1. Institute of Medicine, Chung Shan Medical University, Taiwan
2. Department of Obstetrics and Gynecology, Changhua Christian Hospital, Taiwan
3. Department of Pathology, Howard University Hospital, Washington, DC
4. Department of Gynecologic and Breast Pathology, Armed Forces Institute of Pathology and American Registry of Pathology, Washington DC and Jilin University, Changchun, Jilin, China
Our previous studies revealed that a single Wilms' tumor 1 (WT-1) immunohistochemistry can be used to elucidate both the myoepithelial cells and blood vessels of human breast tumors. As the human ovary is rich in blood vessels, and WT-1 has been used as a biomarker for ovarian tumors, our current study attempted to assess if a single WT-1 immunohistochemistry has dual usages in evaluation of ovarian tumor and endothelial cells. Paraffin-embedded tissue sections were prepared from 20 cases of ovarian tumors. A set of four consecutive sections from each case were subjected to immunohistochemistry with a mouse monoclonal antibody against the human WT-1 protein, a well defined ovarian tumor marker, CA-125, and a endothelial cell phenotypic marker, CD34, respectively. From each case, 4-5 randomly selected fields were photographed, and expression of these molecules in the same structures were compared. Distinct WT-1 immunoreactivities were seen in both ovarian tumor and endothelial cells. Over 90% of WT-1 positive tumor and endothelial cells were positive for CA-125 and CD34, respectively. Similarly, over 90% of CA-125 or CD34 positive cells co-express WT-1 in tumor or endothelial cells, respectively. Our findings suggest that a single WT-1 immunohistochemistry can be used to assess both the tumor cells and micro-vascular density in ovarian tumors. Our findings also suggest that as WT-1 is expressed in both tumor and endothelial cells, the development of therapeutic agents to target WT-1 may provide an effective treatment option for ovarian cancer.
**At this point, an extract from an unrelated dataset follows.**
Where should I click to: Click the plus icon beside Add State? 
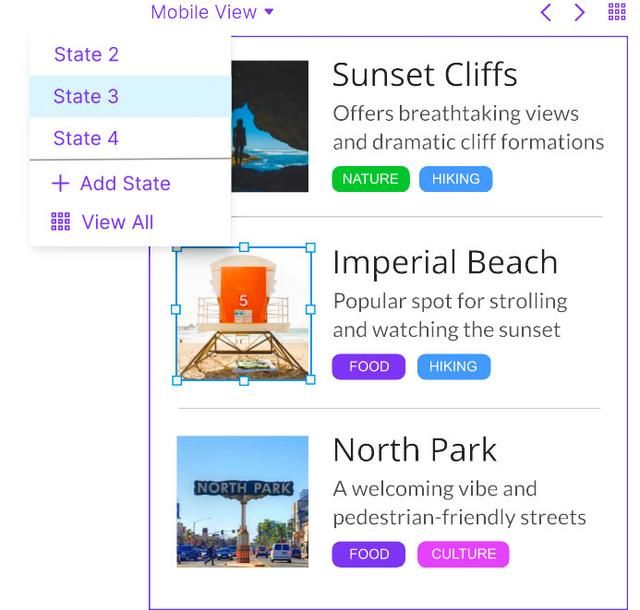[x=60, y=183]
Keywords: Cancer biomarkers, WT-1 protein, vascular density, tumor invasion, ovarian tumors
The Wilms' tumor 1 (WT-1) gene is located at chromosome 11p13, and is encoded by 10 exons, resulting in a WT-1 mRNA with a complex pattern of alternative splicing [1-5]. The WT-1 encodes a transcription factor of the zinc-finger family, which binds to GC-rich sequences and regulates the expression of several genes of the growth factor family, including the insulin-like growth factor and transforming growth factor [1-5]. The WT-1 protein is preferentially expressed in the genitourinary system and aberrant expression of the WT-1 protein has been implicated in the development of Wilms' tumors in this system [1-5]. Recent studies have further shown that aberrant expression of the WT-1 protein may also be closely associated with the development and progression of other malignancies, including mesothelioma, leukemia, and breast, esophageal, colorectal tumors [6-11]. Our own studies have consistently demonstrated that the WT-1 protein is preferentially present in breast myoepithelial and endothelial cells, and have shown that a single WT-1 immunohistochemistry can have dual use in evaluation of breast tumors [12,13].
As the human ovary is rich in blood vessels and WT-1 has been used as a biomarker for ovarian tumors [14-16], our current study attempted to test a hypothesis that WT-1 is co-expressed with a well defined ovarian tumor marker, CA125 [17-19], and also with a endothelial cell phenotypic marker, CD34, in the same cells. Therefore, a single WT-1 immunohistochemistry may have dual usages in evaluation of both the ovarian tumor cells and also the vascular density of the ovarian tissues.
Formalin-fixed, paraffin-embedded ovarian tissue blocks from 20-patients were retrieved from the files of the Armed Forces Institute of Pathology. Each of the tumors harbored normal and malignant tissue components. As the sole purpose of this study was to assess the overall expression of WT-1 in tumor and endothelial ells, the clinical profile was not collected and evaluated.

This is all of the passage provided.